(Work item):
Reproduce the Water Cay journal entry below word for word, starting with "Mar 30-Apr 1, 2017" and going on through "our own entertainment.".

(Supplied passage):
——

Mar 30-Apr 1, 2017
In the morning we dinked around Water Cay and checked out some of the beaches. Little Water Cay smelled like decomp, where something big had died on it many days ago. In Moxey’s Harbor (a potential hurricane hole in this exposed area of the Bahamas??) we saw a turtle in the overgrowth. We found a Honeycomb Pufferfish skeleton that was intriguing. So, we brought it back and are trying to figure out a name for our new boat mascot. Pretty soon we will be talking to it and blaming odors on it. It already talks back and swears like a sailor, in a South Park, Cartman-esque voice. Yes, we must make our own entertainment.
The beach combing produced sponges and welks that were awash, and interesting and different terrain.
Water Cay has stunning sand dunes with cuts washing through them.

——

(Data provided):
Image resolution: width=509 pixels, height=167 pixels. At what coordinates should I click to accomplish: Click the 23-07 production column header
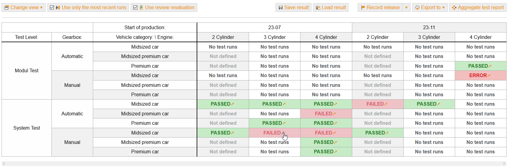click(x=274, y=27)
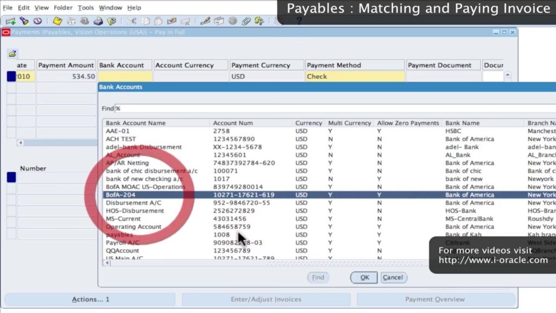Screen dimensions: 556x313
Task: Click the New record toolbar icon
Action: coord(10,21)
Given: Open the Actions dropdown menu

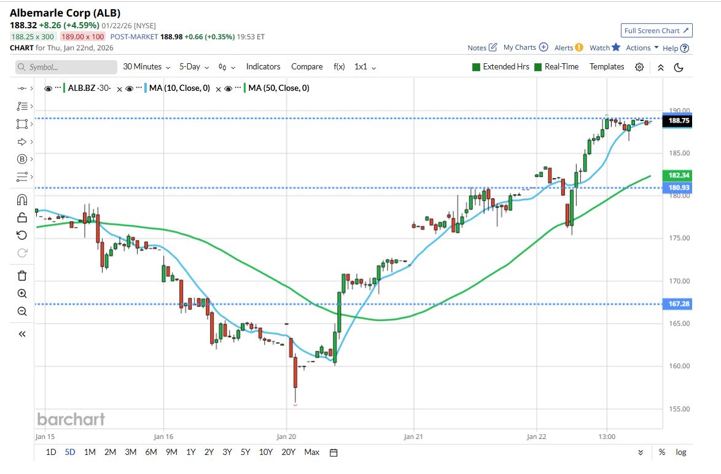Looking at the screenshot, I should (x=642, y=48).
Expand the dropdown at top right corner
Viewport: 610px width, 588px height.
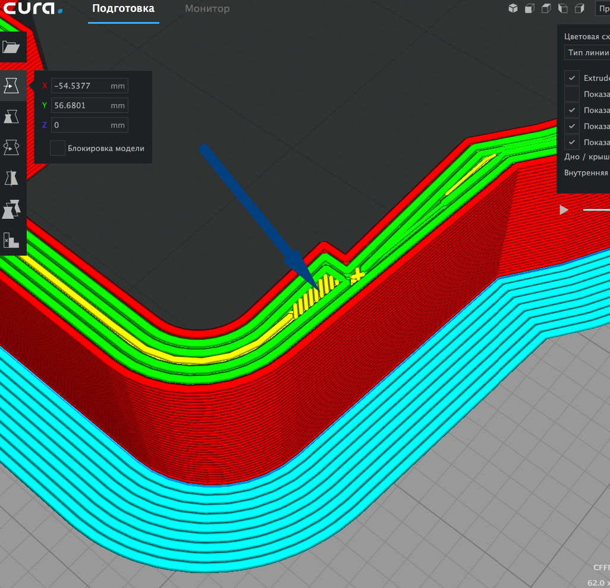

——

(Response to the exercise):
Mar 30-Apr 1, 2017
In the morning we dinked around Water Cay and checked out some of the beaches. Little Water Cay smelled like decomp, where something big had died on it many days ago. In Moxey’s Harbor (a potential hurricane hole in this exposed area of the Bahamas??) we saw a turtle in the overgrowth. We found a Honeycomb Pufferfish skeleton that was intriguing. So, we brought it back and are trying to figure out a name for our new boat mascot. Pretty soon we will be talking to it and blaming odors on it. It already talks back and swears like a sailor, in a South Park, Cartman-esque voice. Yes, we must make our own entertainment.